**Latihan Tertulis**
Tuliskan kembali bagian teks tentang Yuli Lestari, mulai dari "Sejak awal pendaftaran, katanya, memang" terus sampai "menjadi seorang dukuh.", tanpa mengubah satu kata pun.

**Teks**
+--

Yuli Lestari Ditolak Jadi Kepala Dusun karena Perempuan

Yuli Lestari, seorang kepala dusun di Padukuhan Pandeyan, Desa Bangunharjo, Kecamatan Sewon, Bantul, di kantor Ombudsman Republik Indonesia Perwakilan DI Yogyakarta, Senin, 20 Mei 2019.
Sumber :
  • VIVA/Cahyo Edi

VIVA – Yuli Lestari (41 tahun), seorang dukuh (kepala dusun) di Padukuhan Pandeyan, Desa Bangunharjo, Kecamatan Sewon, Bantul, DI Yogyakarta, ditolak oleh warganya karena seorang perempuan dan dianggap tak cakap menjadi pemimpin.

Ditemui di kantor Ombudsman Republik Indonesia (ORI) Perwakilan DI Yogyakarta pada Senin, 20 Mei 2019, Yuli menceritakan menjadi dukuh melalui jalur pendaftaran. Saat itu Pemerintah Desa Bangunharjo membuka lowongan untuk Dukuh Pandeyan setelah dukuh sebelumnya meninggal dunia karena kecelakaan.

Yuli kemudian mendaftarkan diri. Sebagai konsekuensi mendaftar dukuh, Yuli mengundurkan diri sebagai anggota Badan Permusyawaratan Desa (BPD) Bangunharjo.

"Saya meminta izin kepada suami, dan diizinkan. Lalu saya mendaftar. Salah satu syarat pendaftaran Dukuh adalah mengumpulkan fotokopi 100 KTP milik warga. Saya dapat 150 KTP tapi yang dipakai mendaftar hanya 100 KTP saja," ujarnya.

Sejak awal pendaftaran, katanya, memang sudah muncul desas-desus bahwa jika dia terpilih sebagai dukuh akan ada penolakan dari warga. Yuli pun mengonsultasikan perihal desas-desus itu ke perangkat desa. Dari perangkat desa itu, Yuli mengetahui tidak ada persyaratan jenis kelamin untuk menjadi seorang dukuh.

“Calon dukuh katanya boleh dari mana pun, asal WNI, dan nanti kalau jadi harus domisili di sini. Saya juga membuat pengunduran diri dari BPD dengan menyetujui ketua BPD dan Bapak Lurah Bangunharjo. Berkas siap, pansel tidak menolak. Warga desas-desus tapi tidak ada yang mendatangi langsung,” katanya.

+--

**Bahan yang Diberikan**
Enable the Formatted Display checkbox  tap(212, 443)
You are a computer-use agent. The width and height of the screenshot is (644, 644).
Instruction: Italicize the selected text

+--

**Jawaban Latihan**
Sejak awal pendaftaran, katanya, memang sudah muncul desas-desus bahwa jika dia terpilih sebagai dukuh akan ada penolakan dari warga. Yuli pun mengonsultasikan perihal desas-desus itu ke perangkat desa. Dari perangkat desa itu, Yuli mengetahui tidak ada persyaratan jenis kelamin untuk menjadi seorang dukuh.